Pheniqs

Pheniqs (pronounced “phoenix”) is a flexible, high-performance command-line tool for manipulating and classifying high-throughput sequencing reads. Written in multithreaded C++11 with direct HTSlib integration, it reads and writes FASTQ, SAM, BAM, and CRAM, converting between formats on the fly and handling interleaved or split segment layouts in any combination. Even without invoking any barcode processing, Pheniqs serves as a fast general-purpose utility for interleaving split read segments into a single compressed container, converting between file formats, restructuring read layouts, and piping reformatted data through POSIX streams to tools that require a specific input format. A Python-array-slicing-inspired tokenization syntax lets users extract, rearrange, and reverse-complement arbitrary subsequences from any read segment, assembling new output reads from the pieces. All of this is controlled by a JSON configuration file with inheritance, imports, and reusable definitions, or by simple command-line arguments for trivial operations.

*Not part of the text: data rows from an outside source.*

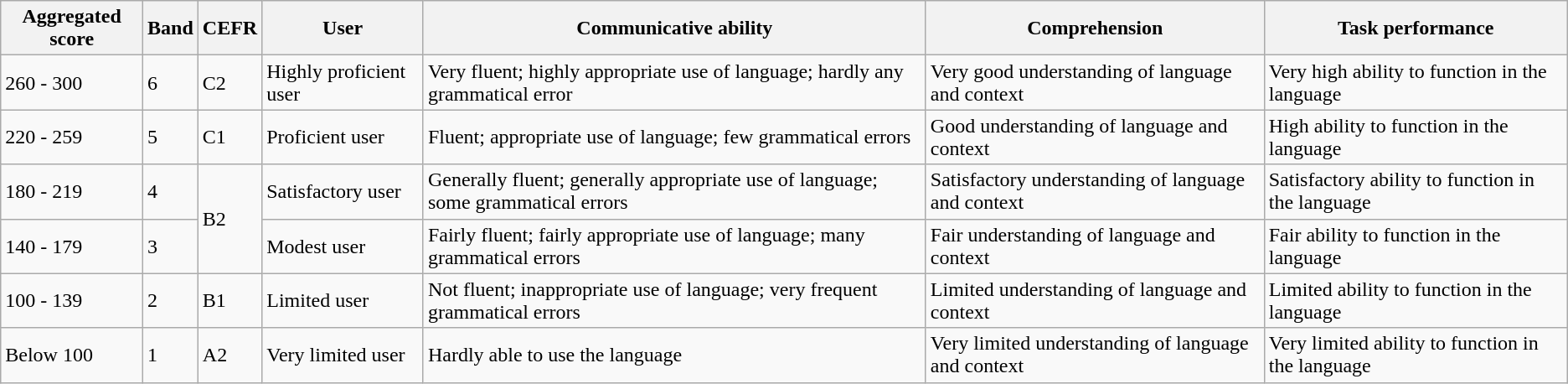
Limited understanding of language and context [1095, 300]
A2 [230, 355]
Communicative ability [674, 28]
Modest user [343, 246]
Limited user [343, 300]
C2 [230, 82]
Very good understanding of language and context [1095, 82]
140 - 179 [72, 246]
180 - 219 [72, 191]
Very limited user [343, 355]
100 - 139 [72, 300]
Satisfactory user [343, 191]
Task performance [1416, 28]
1 [171, 355]
User [343, 28]
Fair understanding of language and context [1095, 246]
Satisfactory ability to function in the language [1416, 191]
Very limited understanding of language and context [1095, 355]
Comprehension [1095, 28]
Aggregated score [72, 28]
B1 [230, 300]
Band [171, 28]
2 [171, 300]
Generally fluent; generally appropriate use of language; some grammatical errors [674, 191]
Below 100 [72, 355]
Fair ability to function in the language [1416, 246]
4 [171, 191]
Very limited ability to function in the language [1416, 355]
CEFR [230, 28]
Satisfactory understanding of language and context [1095, 191]
Very high ability to function in the language [1416, 82]
B2 [230, 219]
5 [171, 137]
Fluent; appropriate use of language; few grammatical errors [674, 137]
220 - 259 [72, 137]
Hardly able to use the language [674, 355]
Good understanding of language and context [1095, 137]
Fairly fluent; fairly appropriate use of language; many grammatical errors [674, 246]
260 - 300 [72, 82]
Very fluent; highly appropriate use of language; hardly any grammatical error [674, 82]
High ability to function in the language [1416, 137]
6 [171, 82]
Limited ability to function in the language [1416, 300]
3 [171, 246]
Not fluent; inappropriate use of language; very frequent grammatical errors [674, 300]
Highly proficient user [343, 82]
C1 [230, 137]
Proficient user [343, 137]
For the text-containing cell, return its midpoint in (x, y) coordinate format. 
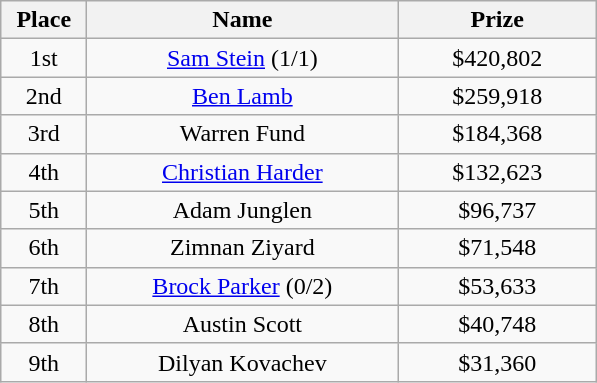
Place (44, 20)
$53,633 (498, 286)
$420,802 (498, 58)
2nd (44, 96)
6th (44, 248)
$71,548 (498, 248)
Zimnan Ziyard (242, 248)
$40,748 (498, 324)
Ben Lamb (242, 96)
Dilyan Kovachev (242, 362)
Austin Scott (242, 324)
8th (44, 324)
5th (44, 210)
Sam Stein (1/1) (242, 58)
$184,368 (498, 134)
Adam Junglen (242, 210)
7th (44, 286)
$259,918 (498, 96)
Name (242, 20)
Warren Fund (242, 134)
1st (44, 58)
9th (44, 362)
Christian Harder (242, 172)
Prize (498, 20)
$96,737 (498, 210)
$132,623 (498, 172)
3rd (44, 134)
Brock Parker (0/2) (242, 286)
$31,360 (498, 362)
4th (44, 172)
Identify which cell holds the provided text, then report its [x, y] central coordinate. 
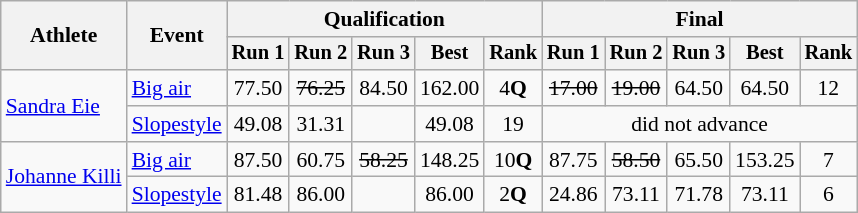
Event [177, 36]
2Q [513, 195]
58.25 [384, 160]
12 [829, 88]
153.25 [764, 160]
76.25 [320, 88]
77.50 [258, 88]
did not advance [700, 124]
4Q [513, 88]
Sandra Eie [64, 106]
17.00 [574, 88]
24.86 [574, 195]
Johanne Killi [64, 178]
Qualification [384, 19]
58.50 [636, 160]
31.31 [320, 124]
7 [829, 160]
162.00 [450, 88]
87.75 [574, 160]
19.00 [636, 88]
65.50 [698, 160]
10Q [513, 160]
71.78 [698, 195]
81.48 [258, 195]
Final [700, 19]
60.75 [320, 160]
Athlete [64, 36]
84.50 [384, 88]
6 [829, 195]
148.25 [450, 160]
19 [513, 124]
87.50 [258, 160]
Locate the cell with the specified text and output its [x, y] center coordinate. 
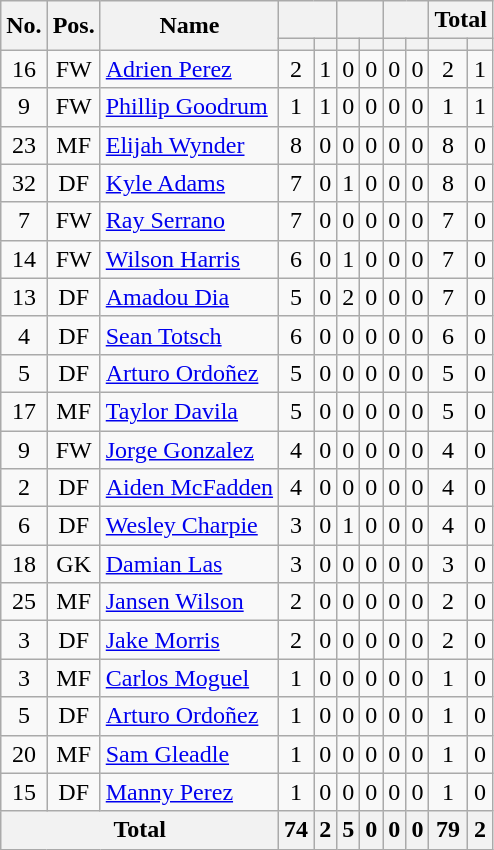
Ray Serrano [189, 221]
No. [24, 26]
Jorge Gonzalez [189, 449]
Adrien Perez [189, 69]
Damian Las [189, 564]
Wilson Harris [189, 259]
Amadou Dia [189, 297]
20 [24, 754]
15 [24, 792]
Sean Totsch [189, 335]
Phillip Goodrum [189, 107]
Wesley Charpie [189, 526]
Elijah Wynder [189, 145]
Name [189, 26]
Aiden McFadden [189, 488]
14 [24, 259]
32 [24, 183]
74 [296, 830]
18 [24, 564]
79 [448, 830]
GK [74, 564]
16 [24, 69]
17 [24, 411]
Carlos Moguel [189, 678]
Jansen Wilson [189, 602]
Jake Morris [189, 640]
13 [24, 297]
Sam Gleadle [189, 754]
Manny Perez [189, 792]
Pos. [74, 26]
25 [24, 602]
Kyle Adams [189, 183]
Taylor Davila [189, 411]
23 [24, 145]
Identify which cell holds the provided text, then report its (X, Y) central coordinate. 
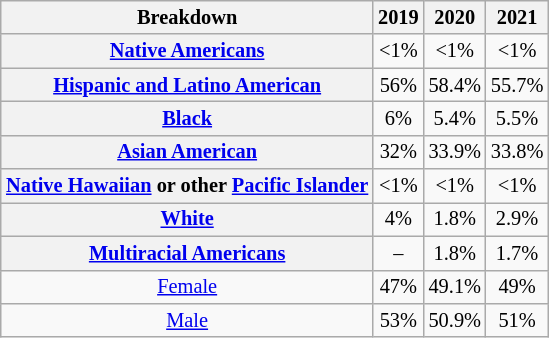
Female (187, 287)
49% (517, 287)
33.8% (517, 152)
1.7% (517, 253)
2019 (398, 18)
Asian American (187, 152)
58.4% (455, 85)
White (187, 220)
6% (398, 119)
51% (517, 321)
33.9% (455, 152)
Black (187, 119)
50.9% (455, 321)
Male (187, 321)
47% (398, 287)
5.4% (455, 119)
32% (398, 152)
Hispanic and Latino American (187, 85)
– (398, 253)
2021 (517, 18)
49.1% (455, 287)
53% (398, 321)
55.7% (517, 85)
Breakdown (187, 18)
5.5% (517, 119)
Native Hawaiian or other Pacific Islander (187, 186)
2020 (455, 18)
2.9% (517, 220)
Native Americans (187, 51)
56% (398, 85)
Multiracial Americans (187, 253)
4% (398, 220)
Provide the (x, y) coordinate of the cell's center where the given text is located.  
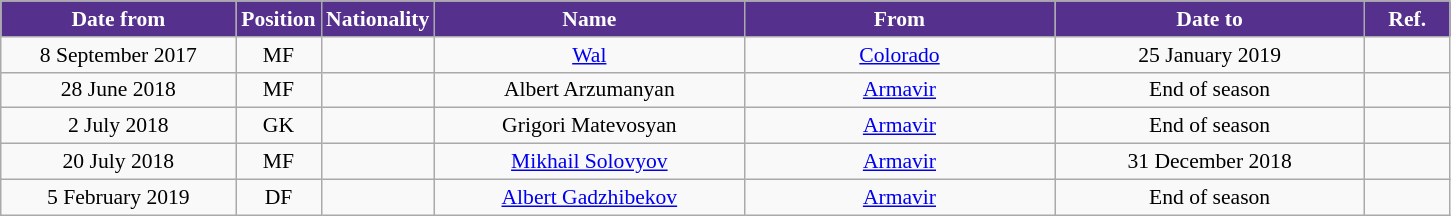
Date from (118, 19)
31 December 2018 (1210, 162)
Grigori Matevosyan (589, 126)
Colorado (899, 55)
Ref. (1408, 19)
GK (278, 126)
20 July 2018 (118, 162)
2 July 2018 (118, 126)
Name (589, 19)
Wal (589, 55)
25 January 2019 (1210, 55)
Date to (1210, 19)
Nationality (378, 19)
Mikhail Solovyov (589, 162)
8 September 2017 (118, 55)
From (899, 19)
Albert Gadzhibekov (589, 197)
DF (278, 197)
Albert Arzumanyan (589, 90)
28 June 2018 (118, 90)
Position (278, 19)
5 February 2019 (118, 197)
Output the (x, y) coordinate of the center of the cell containing the given text.  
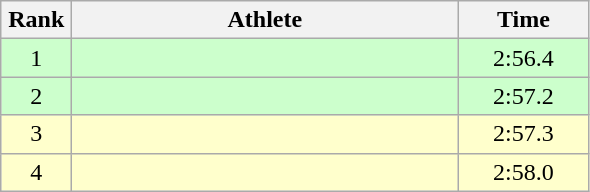
2:57.3 (524, 134)
1 (36, 58)
2:57.2 (524, 96)
2:56.4 (524, 58)
4 (36, 172)
2:58.0 (524, 172)
Athlete (265, 20)
Time (524, 20)
3 (36, 134)
2 (36, 96)
Rank (36, 20)
Detect which cell encompasses the target text, then output its [x, y] center coordinate. 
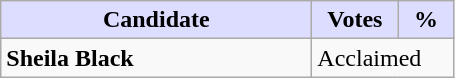
Candidate [156, 20]
Acclaimed [383, 58]
Sheila Black [156, 58]
% [426, 20]
Votes [355, 20]
For the text-containing cell, return its midpoint in [x, y] coordinate format. 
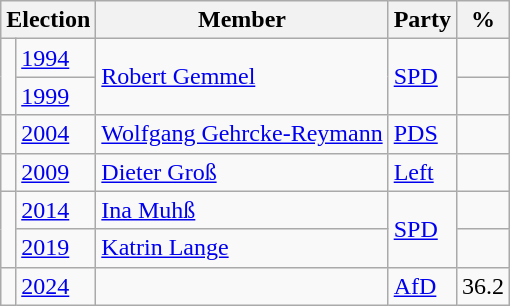
Dieter Groß [242, 172]
Wolfgang Gehrcke-Reymann [242, 134]
2024 [56, 286]
2004 [56, 134]
Ina Muhß [242, 210]
2019 [56, 248]
Election [48, 20]
Robert Gemmel [242, 77]
1999 [56, 96]
Party [422, 20]
2009 [56, 172]
Katrin Lange [242, 248]
Left [422, 172]
PDS [422, 134]
1994 [56, 58]
Member [242, 20]
36.2 [484, 286]
AfD [422, 286]
% [484, 20]
2014 [56, 210]
Extract the (X, Y) coordinate from the center of the cell holding the provided text.  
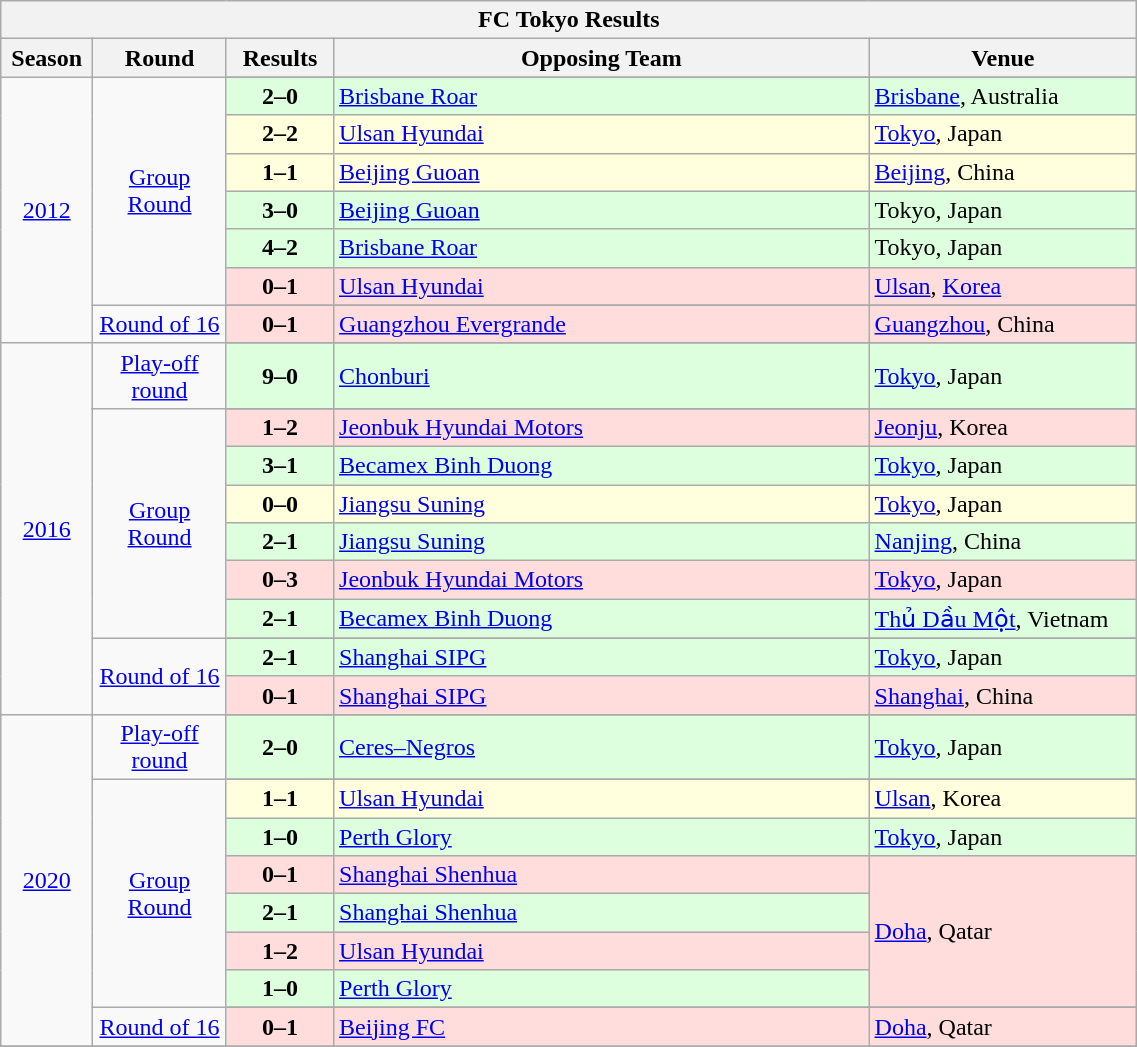
Opposing Team (602, 58)
4–2 (280, 248)
Season (47, 58)
2–2 (280, 134)
3–1 (280, 465)
Ceres–Negros (602, 746)
Thủ Dầu Một, Vietnam (1003, 619)
Beijing FC (602, 1027)
0–3 (280, 580)
FC Tokyo Results (569, 20)
3–0 (280, 210)
Brisbane, Australia (1003, 96)
Chonburi (602, 376)
2016 (47, 528)
9–0 (280, 376)
0–0 (280, 503)
Results (280, 58)
Jeonju, Korea (1003, 427)
Beijing, China (1003, 172)
Round (160, 58)
Shanghai, China (1003, 695)
2020 (47, 880)
2012 (47, 210)
Guangzhou, China (1003, 324)
Guangzhou Evergrande (602, 324)
Venue (1003, 58)
Nanjing, China (1003, 542)
Detect which cell encompasses the target text, then output its [x, y] center coordinate. 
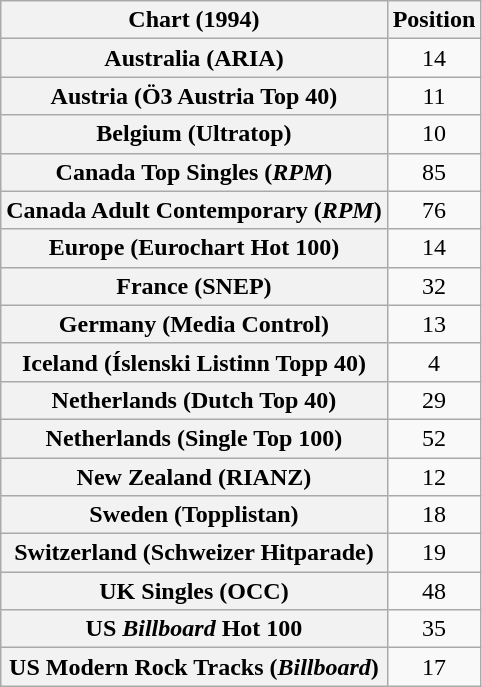
US Billboard Hot 100 [194, 629]
Sweden (Topplistan) [194, 515]
52 [434, 438]
Europe (Eurochart Hot 100) [194, 248]
13 [434, 324]
New Zealand (RIANZ) [194, 477]
Netherlands (Dutch Top 40) [194, 400]
France (SNEP) [194, 286]
Canada Top Singles (RPM) [194, 172]
29 [434, 400]
85 [434, 172]
US Modern Rock Tracks (Billboard) [194, 667]
Position [434, 20]
19 [434, 553]
UK Singles (OCC) [194, 591]
Canada Adult Contemporary (RPM) [194, 210]
10 [434, 134]
Switzerland (Schweizer Hitparade) [194, 553]
Chart (1994) [194, 20]
48 [434, 591]
76 [434, 210]
Belgium (Ultratop) [194, 134]
Germany (Media Control) [194, 324]
Australia (ARIA) [194, 58]
11 [434, 96]
12 [434, 477]
35 [434, 629]
Netherlands (Single Top 100) [194, 438]
4 [434, 362]
17 [434, 667]
Austria (Ö3 Austria Top 40) [194, 96]
18 [434, 515]
32 [434, 286]
Iceland (Íslenski Listinn Topp 40) [194, 362]
Return (x, y) of the center of cell containing provided text 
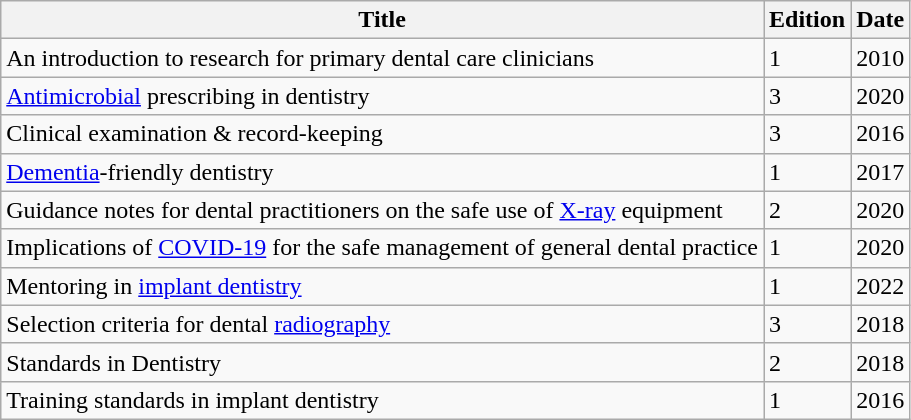
2010 (880, 58)
Antimicrobial prescribing in dentistry (382, 96)
2017 (880, 172)
Mentoring in implant dentistry (382, 286)
Edition (808, 20)
Guidance notes for dental practitioners on the safe use of X-ray equipment (382, 210)
Training standards in implant dentistry (382, 400)
Selection criteria for dental radiography (382, 324)
2022 (880, 286)
Date (880, 20)
Title (382, 20)
Standards in Dentistry (382, 362)
An introduction to research for primary dental care clinicians (382, 58)
Clinical examination & record-keeping (382, 134)
Dementia-friendly dentistry (382, 172)
Implications of COVID-19 for the safe management of general dental practice (382, 248)
Return the [x, y] coordinate for the center point of the cell that contains the specified text.  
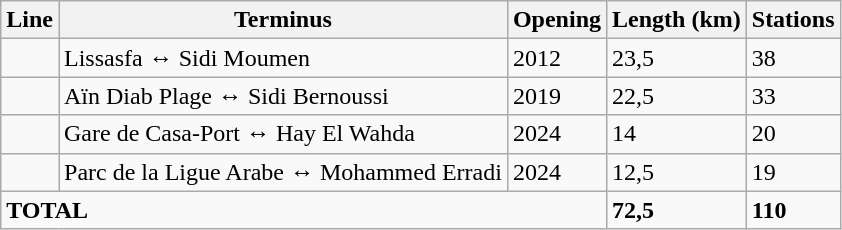
72,5 [677, 210]
Gare de Casa-Port ↔ Hay El Wahda [282, 134]
Aïn Diab Plage ↔ Sidi Bernoussi [282, 96]
20 [793, 134]
Length (km) [677, 20]
Terminus [282, 20]
12,5 [677, 172]
38 [793, 58]
2019 [556, 96]
Parc de la Ligue Arabe ↔ Mohammed Erradi [282, 172]
TOTAL [304, 210]
23,5 [677, 58]
22,5 [677, 96]
19 [793, 172]
Line [30, 20]
110 [793, 210]
33 [793, 96]
Lissasfa ↔ Sidi Moumen [282, 58]
2012 [556, 58]
Opening [556, 20]
Stations [793, 20]
14 [677, 134]
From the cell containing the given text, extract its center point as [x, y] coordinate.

When barcode classification is needed, Pheniqs natively supports sample and cellular barcodes at arbitrary positions along the read, as well as user-defined barcode types (split-pool tags, antibody tags, spatial barcodes, etc.), all without pre- or post-processing. Its core decoder, the Phred-adjusted maximum likelihood decoder (PAMLD), computes the full Bayesian posterior probability of each barcode assignment by combining per-base quality scores with prior distributions over barcode frequencies and an explicit noise model. A noise filter rejects reads whose best-match likelihood is no better than random, and a tunable confidence threshold (defaulting to 0.95) flags low-confidence assignments as QC-fail while preserving the classification for downstream reconsideration. Priors can be user-supplied, left uniform, or estimated from the data in a two-pass approach. Decoded sequences, quality scores, and per-read error probabilities are written to standardized SAM auxiliary fields, and for combinatorial barcodes the overall confidence is the product of the individual posteriors. On semi-synthetic benchmarks, PAMLD consistently outperforms both minimum distance decoding and simpler maximum likelihood methods, with the largest gains for low-abundance barcodes and high error rates.

A consumer/producer threading model with double-buffered I/O allows performance to scale nearly linearly with core count, processing billions of reads per hour on modern hardware while using minimal memory. Pheniqs is available via Bioconda or source compilation and is free for academic use under the NYU non-commercial research license.